Author:
Yunbin Peng
Data set:
Simulated data
https://jbhender.github.io/Stats506/ps4_q4.RData
Description:
This script implement parallel comting to estimate out-of-sample prediction error using k-hold cross validation in R on logistic regression on a simulated data set.

Part 4bc

x = load("./ps4_q4.RData")
library(mgcv)
library(parallel)

xvalidate = function(x=sample_data, folds = 10, cores = 1L){
  start = proc.time()
  # number of observation
  n = nrow(x)
  
  # randomize index and determine test set index for each fold
  index = sample(n)
  dim(index) = c(n/folds, folds)
  
  # function to get root mean square error
  MSE = function(x,y) {
    return(mean((x-y)^2))
  }
  
  # parallel implementation of k-fold cross validation
  result = mclapply(1:folds, 
                    # function for each fold cross validation
                    function(i){
                      # index for test set
                      test.index = index[,i]
        
                      # get test set
                      testset = x[test.index,]
                      
                      # get training set
                      trainset = x[-test.index,]
                      
                      # run logistic regression on training set
                      model = gam(y~x, family = binomial(link = "logit"), 
                                  data = trainset)
                      
                      # use model from training set to predict y for test set
                      predict_y = predict.gam(model, testset)
                      
                      
                      # compare y and predicted y in test set
                      error = MSE(predict_y, testset$y)
                      
                      return(error)
                    }, 
                    # specify number of cores used
                    mc.cores = cores)
  end = proc.time()
  runtime = end - start
  meanerror = mean(unlist(result))
  return(list("cores" = cores,
              "fold" = folds,
              "mean error" = meanerror,
              "run time" = runtime)
         )
}

# get command on flux and read it 
argument = commandArgs(TRUE)
for (i in 1:length(argument)){
  eval(parse(text = argument[i]))
}

xvalidate(folds = n_fold, cores = n_core)

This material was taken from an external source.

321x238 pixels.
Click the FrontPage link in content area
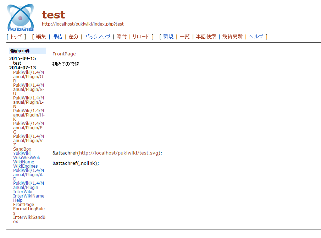click(x=64, y=54)
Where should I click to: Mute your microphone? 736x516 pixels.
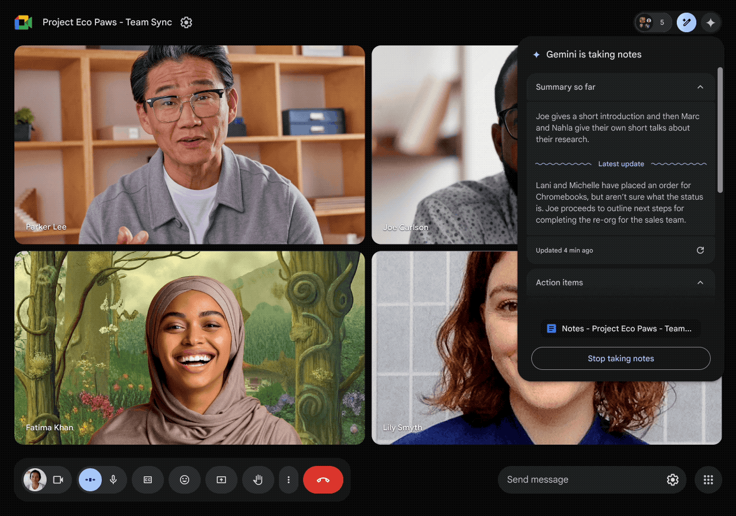[113, 479]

Running with 1 core on flux (output from Rout file on flux)
$cores
[1] 1
$fold
[1] 10

$mean error
[1] 0.2356253

$run time
user system elapsed
1.183 0.016 6.454

Running with 4 cores on flux (output from Rout file on flux)
$cores
[1] 4
$fold
[1] 10

$mean error
[1] 0.2358616

$run time
user system elapsed
0.964 0.240 2.904

Prediction error for 10-hold cross validation is about 0.236.

Part d

Prediction error: 0.2353646

runtime
user system elapsed
1.089 0.296 1.670

Part e

Number of folds does not have a big impact on prediction error, however more folds increase runtime (although not as much as percentage change in number of folds).